OpenDHT offers the following features:

  • Distributed shared key->value data-store.
  • IPv4 and IPv6 support.
  • Storage of arbitrary binary values up to 64 KiB. Keys are 160 bits long.
  • Different values under a same key can be distinguished by a key-unique 64 bits ID.
  • Every value also has a "value type". Each value type defines potentially complex storage, edition and expiration policies, allowing for instance different value expiration times. The set of supported "value types" is hardcoded and known by every node.

Note that OpenDHT is not compatible with the Mainline Bittorrent DHT (which only stores IP addresses).

An optional public-key cryptography layer on top of the DHT allows to put signed or encrypted data on the DHT. Signed values can then be edited, only by their owner (as verified cryptographically). Signed values retrieved from the DHT are automatically checked and will only be presented to the user if the signature verification succeeds.

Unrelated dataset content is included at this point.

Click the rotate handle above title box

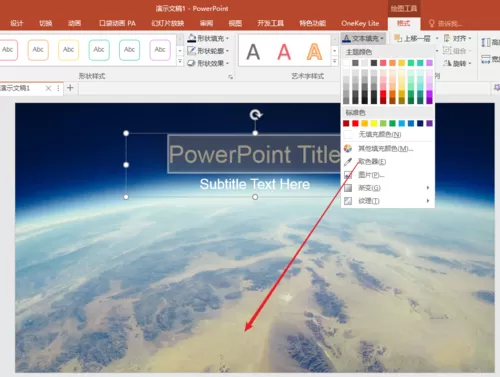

The identity layer also publishes a (usually self-signed) certificate on the DHT that can be used to encrypt data for other nodes. Encrypted values are always signed, and the signature is part of the encrypted data, to hide the signer identity during transmission. For this reason, like other non-signed values, encrypted values can't be edited (because storage nodes can't check the identity of the author).

The OpenDHT API

OpenDHT uses the dht C++ namespace and is composed by a few major classes :

  • Infohash represents a key or a node ID, which are 20 bytes/160 bits bitstrings. Infohash instances can be compared with the comparison operator ==. The user can compute hashes from strings or binary data using static methods Infohash::get(), for instance Infohash::get("my_key") returns the SHA1 hash of the string "my_key".
  • Value represents a value potentially stored on the DHT. dht::Value is the result type of get operations and the argument type of put operations. A dht::Value can be easily built from any binary object, for instance using the constructor dht::Value::Value(const std::vector<uint8_t>&) or C-style with dht::Value::Value(const uint8_t* ptr, size_t len).
  • ValueType defines how data is stored on the DHT : preservation time, storage and edition constraints etc. Every stored Value have an associated value type. Note that ValueType usually have no impact on data serialization.
  • Value::Filter is a class inheriting from std::function<bool(Value&)>. It lets you define whether a value should be returned to the user. It also defines some useful methods like chain(Value::Filter&&) and chainOr(Value::Filter&&).
  • Query much like the filters, the Query lets you filter values, but also fields in each value. It pretty much defines an SQL SELECT, WHERE statements. In fact, one of it's constructors literally takes an SQL-ish fromatted string as parameter. Fields on which SELECT and WHERE operations are permitted are listed in Value::Fields. This is a subset of the fields a Value contains. The most meaningful distinction between the query and the filter is that the query is going to be executed by the remote nodes, giving you a better control over the traffic triggered by your usage of the library.
  • Dht is the class implementing the actual distributed hash table and providing basic operations. It requires an already-open UDP socket to send packets. When used alone, the Dht::periodic method must be called regularly and when a packet is received.
  • SecureDht is a child class of dht::Dht that exposes its APIs and will transparently check signed values (for get and listen operations), decrypt encrypted values (that we can decrypt), and provide additional methods to publish signed or encrypted values.
  • DhtRunner provides a thread-safe interface to SecureDht and manages UDP sockets. DhtRunner is what most applications implementing OpenDHT should use: the instance can be safely shared to be used independently by various components or threads, with networking managed transparently. DhtRunner can launch a dedicated thread or be integrated in the program main loop.

Callbacks

Get/listen operations take a callback argument of type GetCallback or GetCallbackSimple (both can be used):

using GetCallback = std::function<bool(const std::vector<std::shared_ptr<dht::Value>>& values)>;

using GetCallbackSimple = std::function<bool(const std::shared_ptr<dht::Value>& values)>;

Query operations take a callback argument of type QueryCallback, defined as:

using QueryCallback = std::function<bool(const std::vector<std::shared_ptr<dht::FieldValueIndex>>& fields)>;

Many operations also use an "operation completed" callback DoneCallback, defined as:

using DoneCallback = std::function<void(bool success)>

dht::Dht

This class provides the core API. Important methods are:

  • Constructor
Dht::Dht(int s, int s6, const InfoHash& id)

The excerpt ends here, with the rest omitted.